**DIRECTIONS FOR THIS TASK:** Could you print the full listing again, exactly as written?

**ENTRIES PROVIDED:**
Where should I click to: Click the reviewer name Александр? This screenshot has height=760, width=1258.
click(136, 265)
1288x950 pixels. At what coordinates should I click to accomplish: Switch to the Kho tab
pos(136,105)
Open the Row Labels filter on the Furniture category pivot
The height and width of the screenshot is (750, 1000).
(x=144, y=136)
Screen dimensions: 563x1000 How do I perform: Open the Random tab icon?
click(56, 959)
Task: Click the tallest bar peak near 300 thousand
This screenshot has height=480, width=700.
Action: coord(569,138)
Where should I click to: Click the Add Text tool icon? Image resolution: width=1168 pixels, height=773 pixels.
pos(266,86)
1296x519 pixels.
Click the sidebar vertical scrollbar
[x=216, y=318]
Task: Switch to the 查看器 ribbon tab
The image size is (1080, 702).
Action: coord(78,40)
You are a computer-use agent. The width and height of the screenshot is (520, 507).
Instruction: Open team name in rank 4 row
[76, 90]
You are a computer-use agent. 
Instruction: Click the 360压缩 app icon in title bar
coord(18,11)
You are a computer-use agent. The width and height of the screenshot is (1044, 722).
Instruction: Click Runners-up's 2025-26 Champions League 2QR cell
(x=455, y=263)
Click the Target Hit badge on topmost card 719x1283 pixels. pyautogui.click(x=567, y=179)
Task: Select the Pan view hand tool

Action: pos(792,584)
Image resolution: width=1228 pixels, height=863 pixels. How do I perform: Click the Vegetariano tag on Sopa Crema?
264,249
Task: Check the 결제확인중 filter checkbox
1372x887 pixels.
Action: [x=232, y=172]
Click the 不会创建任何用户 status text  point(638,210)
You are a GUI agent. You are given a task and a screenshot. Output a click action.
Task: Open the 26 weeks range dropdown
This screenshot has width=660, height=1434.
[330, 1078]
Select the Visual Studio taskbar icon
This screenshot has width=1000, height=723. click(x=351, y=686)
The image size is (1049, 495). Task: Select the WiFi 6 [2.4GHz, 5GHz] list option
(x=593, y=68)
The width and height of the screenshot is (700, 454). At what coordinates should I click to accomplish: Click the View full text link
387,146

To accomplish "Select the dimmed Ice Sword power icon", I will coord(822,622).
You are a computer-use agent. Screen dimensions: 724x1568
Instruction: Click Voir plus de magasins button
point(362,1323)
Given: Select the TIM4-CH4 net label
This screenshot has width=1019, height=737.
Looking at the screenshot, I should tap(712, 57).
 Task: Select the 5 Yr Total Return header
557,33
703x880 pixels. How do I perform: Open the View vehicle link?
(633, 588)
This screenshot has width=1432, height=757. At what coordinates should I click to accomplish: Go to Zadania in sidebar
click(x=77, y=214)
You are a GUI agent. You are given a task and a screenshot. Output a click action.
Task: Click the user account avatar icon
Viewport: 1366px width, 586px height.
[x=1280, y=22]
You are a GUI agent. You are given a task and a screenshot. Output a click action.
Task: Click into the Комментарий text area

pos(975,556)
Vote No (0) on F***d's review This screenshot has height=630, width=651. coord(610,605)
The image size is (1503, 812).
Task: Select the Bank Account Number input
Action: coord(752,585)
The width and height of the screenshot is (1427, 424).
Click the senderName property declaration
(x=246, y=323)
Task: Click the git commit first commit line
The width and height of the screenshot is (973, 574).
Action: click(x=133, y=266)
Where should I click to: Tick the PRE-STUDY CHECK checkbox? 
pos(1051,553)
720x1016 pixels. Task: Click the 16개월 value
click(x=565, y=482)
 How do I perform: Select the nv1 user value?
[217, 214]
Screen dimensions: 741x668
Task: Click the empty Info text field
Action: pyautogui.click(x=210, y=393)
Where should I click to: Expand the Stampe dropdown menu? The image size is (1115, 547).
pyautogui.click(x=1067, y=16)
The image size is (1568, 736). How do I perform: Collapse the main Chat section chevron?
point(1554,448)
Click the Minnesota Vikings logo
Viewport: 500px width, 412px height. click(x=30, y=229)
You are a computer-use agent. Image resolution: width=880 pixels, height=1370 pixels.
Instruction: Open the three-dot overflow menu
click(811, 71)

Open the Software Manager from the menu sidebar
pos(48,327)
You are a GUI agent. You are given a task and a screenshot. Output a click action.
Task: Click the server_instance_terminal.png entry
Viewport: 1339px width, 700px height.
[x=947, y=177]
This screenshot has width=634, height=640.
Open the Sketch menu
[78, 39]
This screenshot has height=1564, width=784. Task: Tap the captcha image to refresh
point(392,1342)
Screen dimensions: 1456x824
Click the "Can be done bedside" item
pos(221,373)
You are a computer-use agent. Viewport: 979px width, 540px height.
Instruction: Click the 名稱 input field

**ANSWER SECTION:**
Where should I click to: Click the reviewer name Александр? This screenshot has height=760, width=1258.
click(136, 265)
1288x950 pixels. At what coordinates should I click to accomplish: Switch to the Kho tab
pos(136,105)
Open the Row Labels filter on the Furniture category pivot
The height and width of the screenshot is (750, 1000).
(x=144, y=136)
Screen dimensions: 563x1000 How do I perform: Open the Random tab icon?
click(56, 959)
Task: Click the tallest bar peak near 300 thousand
This screenshot has height=480, width=700.
Action: coord(569,138)
Where should I click to: Click the Add Text tool icon? Image resolution: width=1168 pixels, height=773 pixels.
pos(266,86)
1296x519 pixels.
Click the sidebar vertical scrollbar
[x=216, y=318]
Task: Switch to the 查看器 ribbon tab
The image size is (1080, 702).
Action: coord(78,40)
You are a computer-use agent. The width and height of the screenshot is (520, 507).
Instruction: Open team name in rank 4 row
[76, 90]
You are a computer-use agent. 
Instruction: Click the 360压缩 app icon in title bar
coord(18,11)
You are a computer-use agent. The width and height of the screenshot is (1044, 722).
Instruction: Click Runners-up's 2025-26 Champions League 2QR cell
(x=455, y=263)
Click the Target Hit badge on topmost card 719x1283 pixels. pyautogui.click(x=567, y=179)
Task: Select the Pan view hand tool

Action: pos(792,584)
Image resolution: width=1228 pixels, height=863 pixels. How do I perform: Click the Vegetariano tag on Sopa Crema?
264,249
Task: Check the 결제확인중 filter checkbox
1372x887 pixels.
Action: [x=232, y=172]
Click the 不会创建任何用户 status text  point(638,210)
You are a GUI agent. You are given a task and a screenshot. Output a click action.
Task: Open the 26 weeks range dropdown
This screenshot has width=660, height=1434.
[330, 1078]
Select the Visual Studio taskbar icon
This screenshot has width=1000, height=723. click(x=351, y=686)
The image size is (1049, 495). Task: Select the WiFi 6 [2.4GHz, 5GHz] list option
(x=593, y=68)
The width and height of the screenshot is (700, 454). At what coordinates should I click to accomplish: Click the View full text link
387,146

To accomplish "Select the dimmed Ice Sword power icon", I will coord(822,622).
You are a computer-use agent. Screen dimensions: 724x1568
Instruction: Click Voir plus de magasins button
point(362,1323)
Given: Select the TIM4-CH4 net label
This screenshot has width=1019, height=737.
Looking at the screenshot, I should tap(712, 57).
 Task: Select the 5 Yr Total Return header
557,33
703x880 pixels. How do I perform: Open the View vehicle link?
(633, 588)
This screenshot has width=1432, height=757. At what coordinates should I click to accomplish: Go to Zadania in sidebar
click(x=77, y=214)
You are a GUI agent. You are given a task and a screenshot. Output a click action.
Task: Click the user account avatar icon
Viewport: 1366px width, 586px height.
[x=1280, y=22]
You are a GUI agent. You are given a task and a screenshot. Output a click action.
Task: Click into the Комментарий text area

pos(975,556)
Vote No (0) on F***d's review This screenshot has height=630, width=651. coord(610,605)
The image size is (1503, 812).
Task: Select the Bank Account Number input
Action: coord(752,585)
The width and height of the screenshot is (1427, 424).
Click the senderName property declaration
(x=246, y=323)
Task: Click the git commit first commit line
The width and height of the screenshot is (973, 574).
Action: click(x=133, y=266)
Where should I click to: Tick the PRE-STUDY CHECK checkbox? 
pos(1051,553)
720x1016 pixels. Task: Click the 16개월 value
click(x=565, y=482)
 How do I perform: Select the nv1 user value?
[217, 214]
Screen dimensions: 741x668
Task: Click the empty Info text field
Action: pyautogui.click(x=210, y=393)
Where should I click to: Expand the Stampe dropdown menu? The image size is (1115, 547).
pyautogui.click(x=1067, y=16)
The image size is (1568, 736). How do I perform: Collapse the main Chat section chevron?
point(1554,448)
Click the Minnesota Vikings logo
Viewport: 500px width, 412px height. click(x=30, y=229)
You are a computer-use agent. Image resolution: width=880 pixels, height=1370 pixels.
Instruction: Open the three-dot overflow menu
click(811, 71)

Open the Software Manager from the menu sidebar
pos(48,327)
You are a GUI agent. You are given a task and a screenshot. Output a click action.
Task: Click the server_instance_terminal.png entry
Viewport: 1339px width, 700px height.
[x=947, y=177]
This screenshot has width=634, height=640.
Open the Sketch menu
[78, 39]
This screenshot has height=1564, width=784. Task: Tap the captcha image to refresh
point(392,1342)
Screen dimensions: 1456x824
Click the "Can be done bedside" item
pos(221,373)
You are a computer-use agent. Viewport: 979px width, 540px height.
Instruction: Click the 名稱 input field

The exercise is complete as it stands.